Twitter behavior a growing challenge for school officials

Twitter behavior a growing challenge for school officials

When in doubt, write it out.

But don't click "tweet."

That's the advice Armstrong Township Principal Darren Loschen gives his high school students when it comes to expressing themselves on Twitter.

"The advice is timeless. I think it does a lot of good to type out what you want to say when you have an emotion, look at it, read it again, sit on it for a while," he said. "Ask yourself, 'Do I really want to post that?' The idea is it's important to step back. We've all been there, we get angry or frustrated about something, but you have to think first. There are too many consequences not to."

And in the Internet age, those consequences can be very real: Loss of job, missed college opportunities, unwanted viral attention — or worse.

Last month, Oakwood High School had to inflate school security and suspend a female student after a couple of racist remarks were made on Twitter during the rioting in Ferguson, Mo., after the grand jury announced it would not indict a white police officer who fatally shot a black 18-year-old.

One read: "If you hate us so much GO BACH TO AFRICA. We should have never bought you." Another said: "I mean this wouldn't happen if black people wouldn't act like hooligans. We don't start a riot when white ppl die."

Within hours, her messages had been retweeted more than 3,700 times, mostly by outraged strangers who likely couldn't find Vermilion County on a map. BuzzFeed, with its 200 million unique monthly visitors, picked up the story and many other websites followed, further propelling the influence of two under-140-character tweets to heights district officials didn't have a specific policy in place to handle.

After being flooded with phone calls and bombarded on social media, officials responded and disciplined the student.
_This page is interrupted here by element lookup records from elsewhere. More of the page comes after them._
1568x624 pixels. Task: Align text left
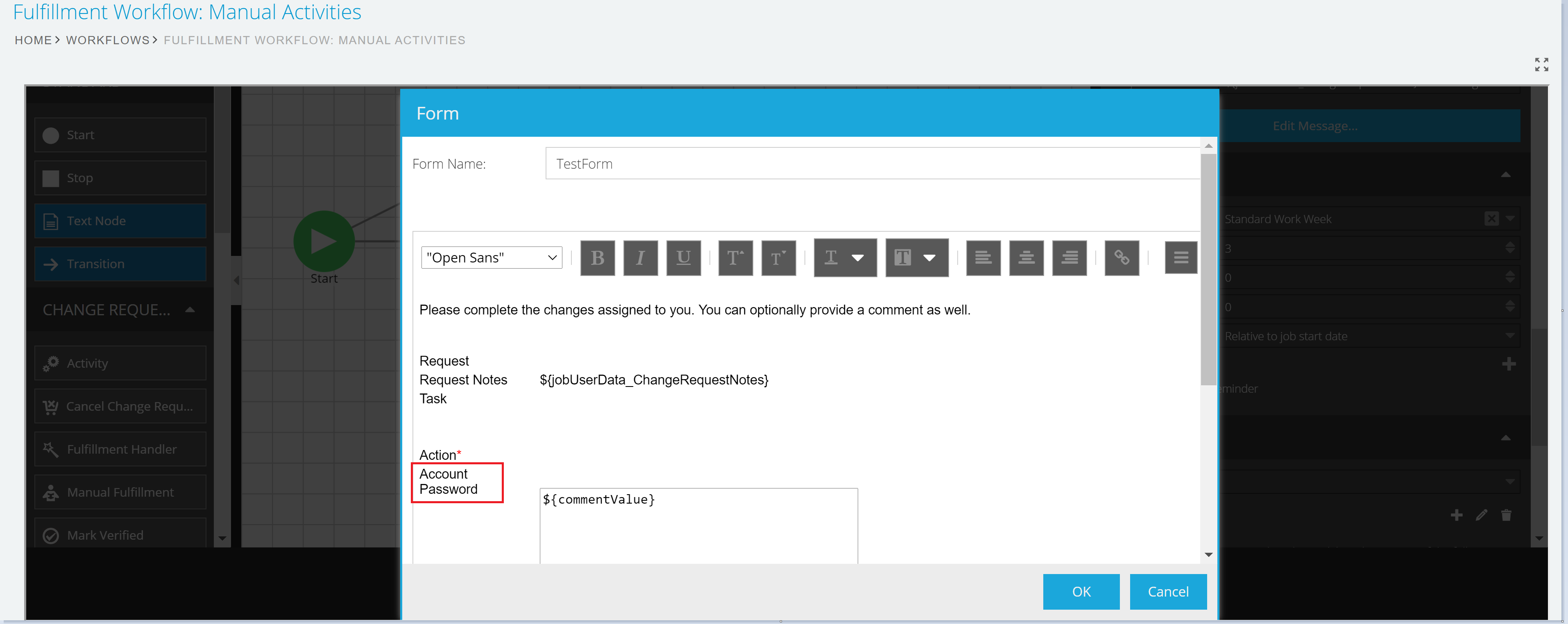983,258
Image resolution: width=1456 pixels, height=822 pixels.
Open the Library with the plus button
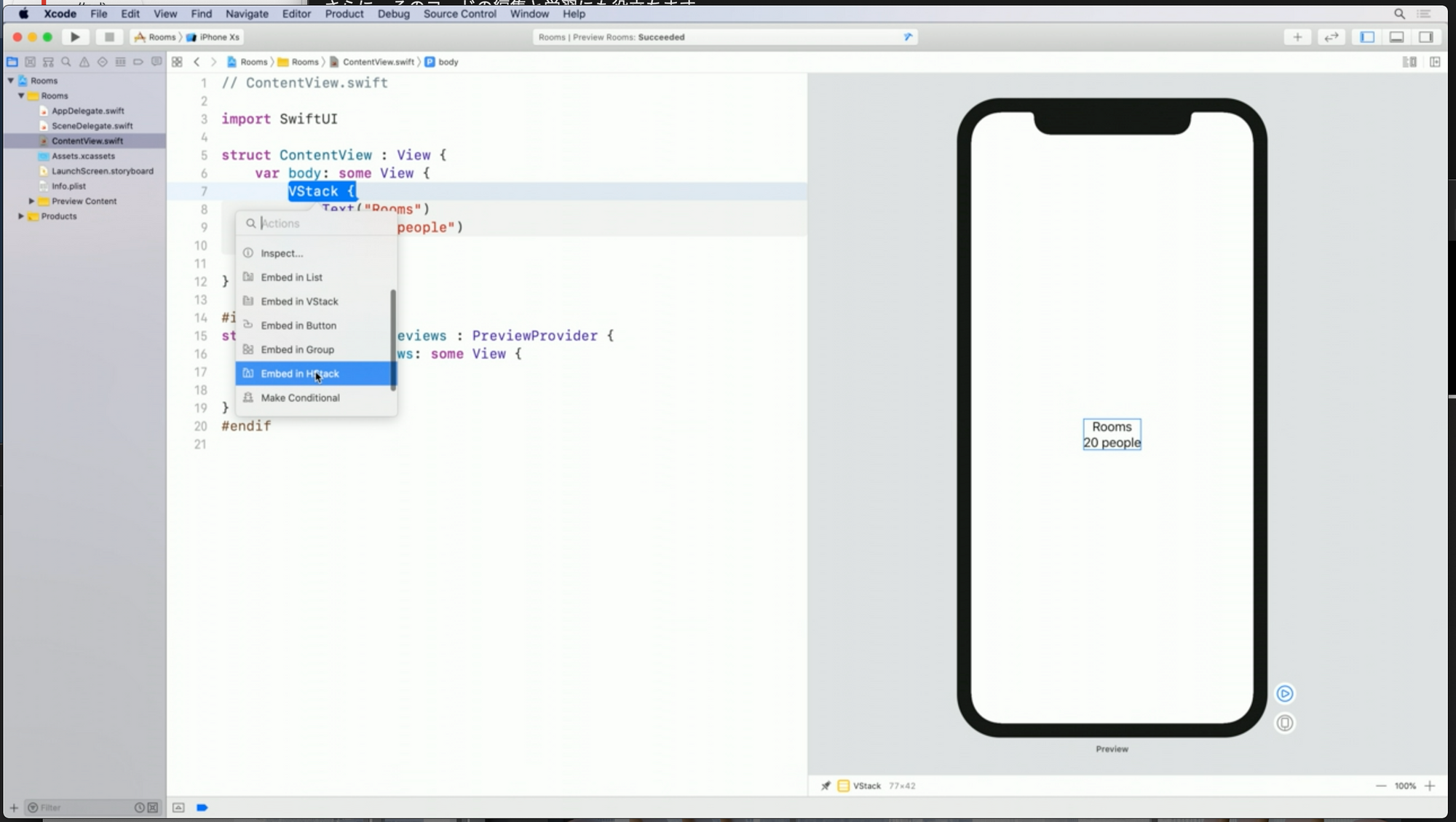pos(1297,37)
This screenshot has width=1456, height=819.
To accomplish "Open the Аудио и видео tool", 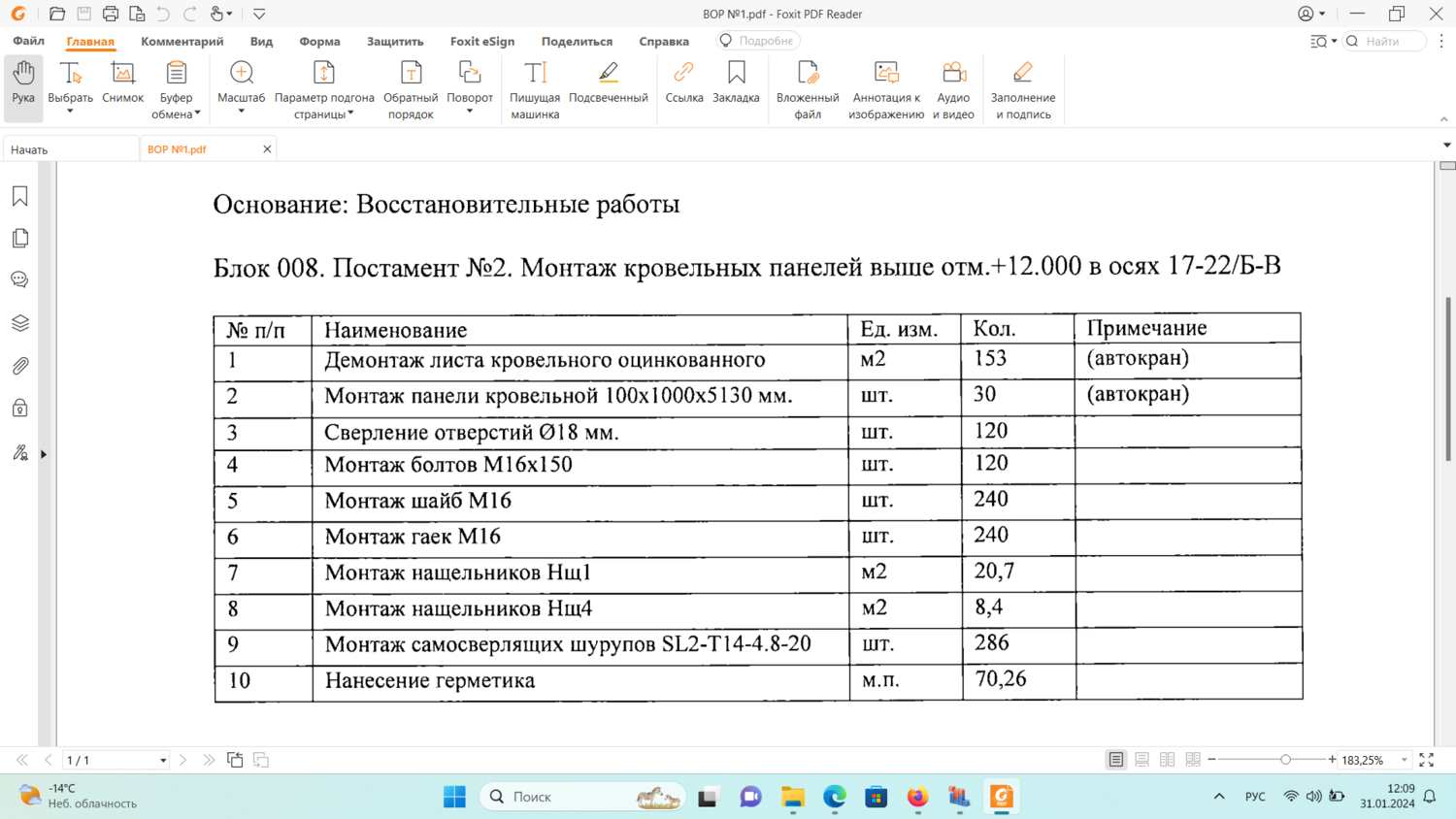I will (x=953, y=89).
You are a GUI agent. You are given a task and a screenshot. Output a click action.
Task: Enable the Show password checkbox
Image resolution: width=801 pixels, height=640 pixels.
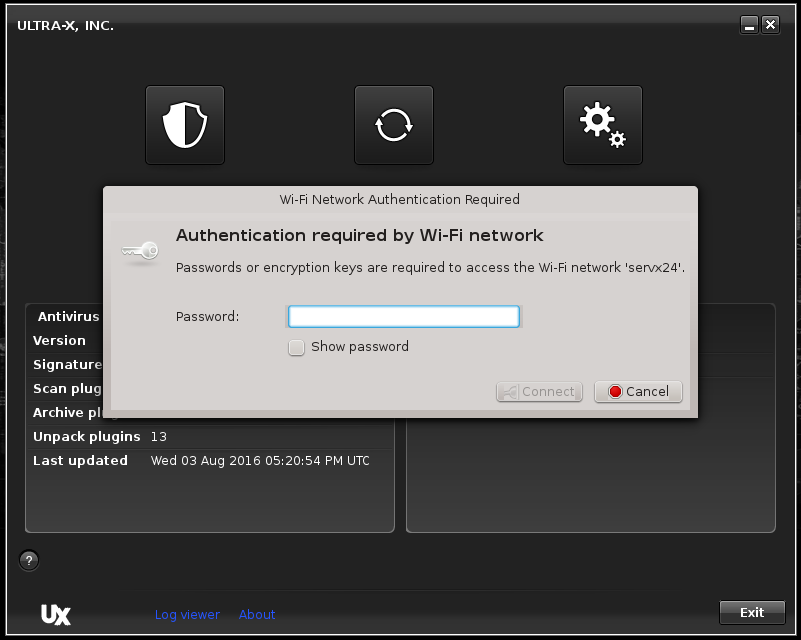296,347
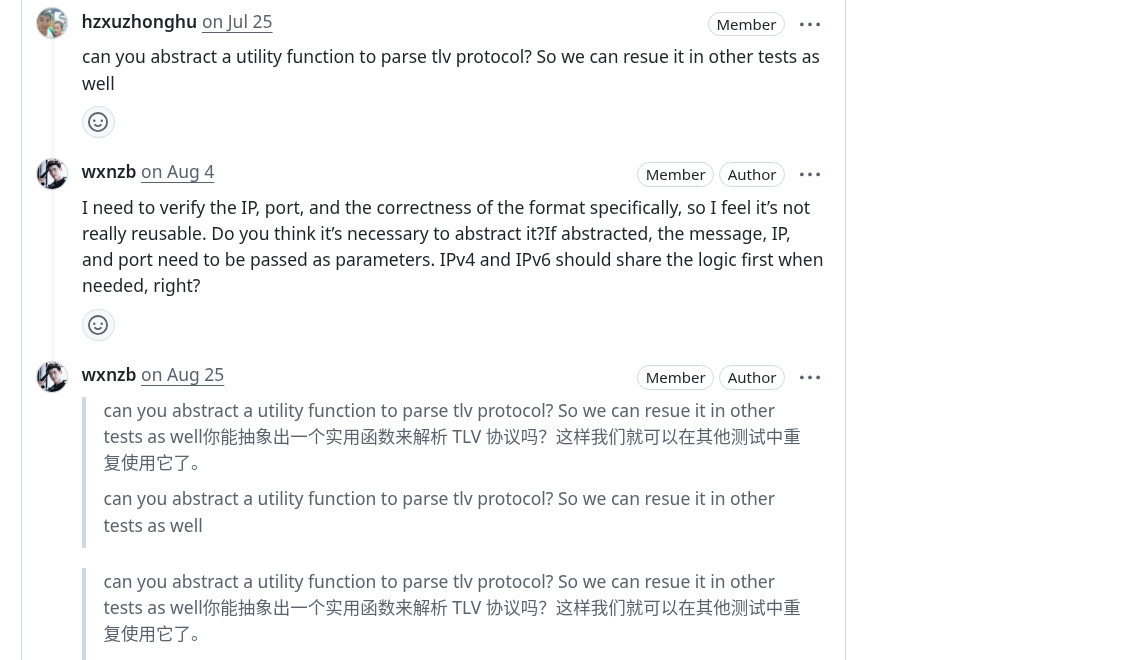Open the 'on Aug 4' timestamp link

177,172
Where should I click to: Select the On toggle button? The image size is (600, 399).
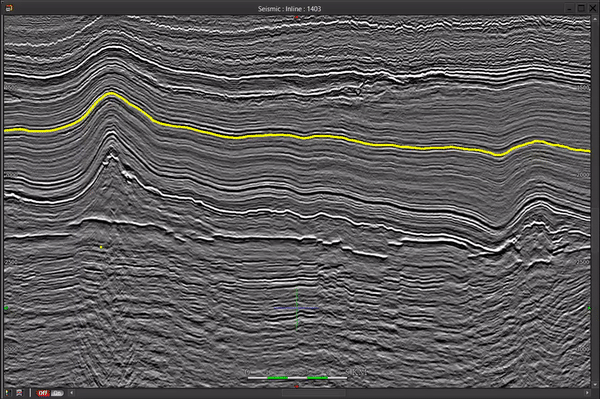[57, 393]
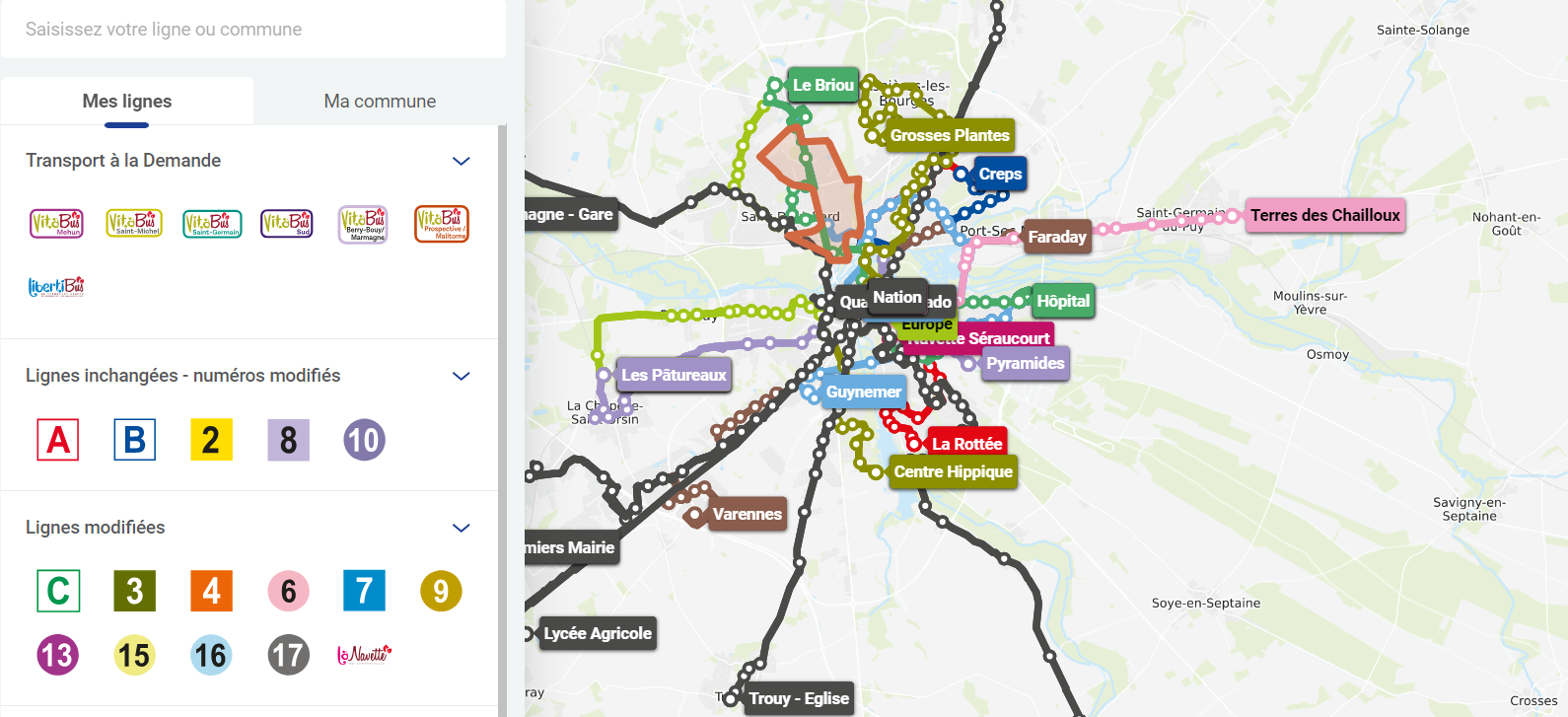Select the VitaBus Mehun line icon
Screen dimensions: 1568x717
point(56,224)
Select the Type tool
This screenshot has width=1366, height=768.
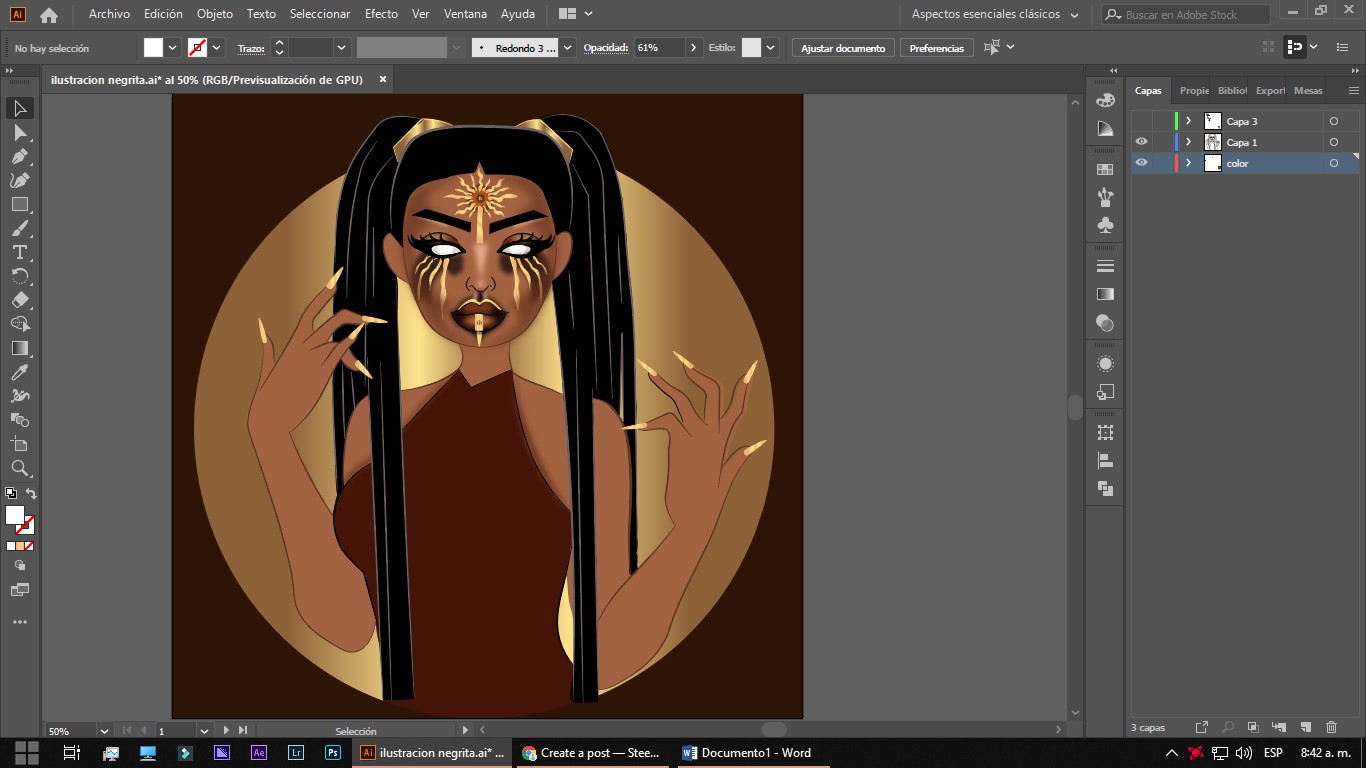(19, 252)
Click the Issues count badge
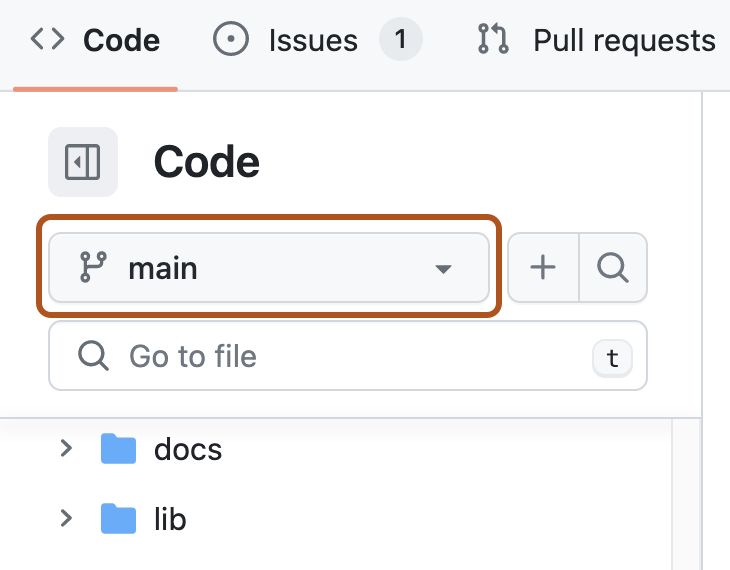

She returned to classes for the first time Thursday, her father told The News-Gazette.

Like most area school systems, Oakwood has strict rules about what can be posted and accessed online using district-owned technology. But interim superintendent Keven Forney admitted schools are limited in their ability to reprimand students for bad behavior on social media on personal technology outside of school hours due to constitutional rights.

However, if a tweet disrupts the school day, something has to be done, he said.

"That is a determination that can only be made on a case-by-case basis," Forney said. "We will evaluate our response to this incident and determine if we need to initiate additional measures to address tolerance and inclusiveness, as well as the need for teaching additional awareness of the need for safe use of personal technology and social media.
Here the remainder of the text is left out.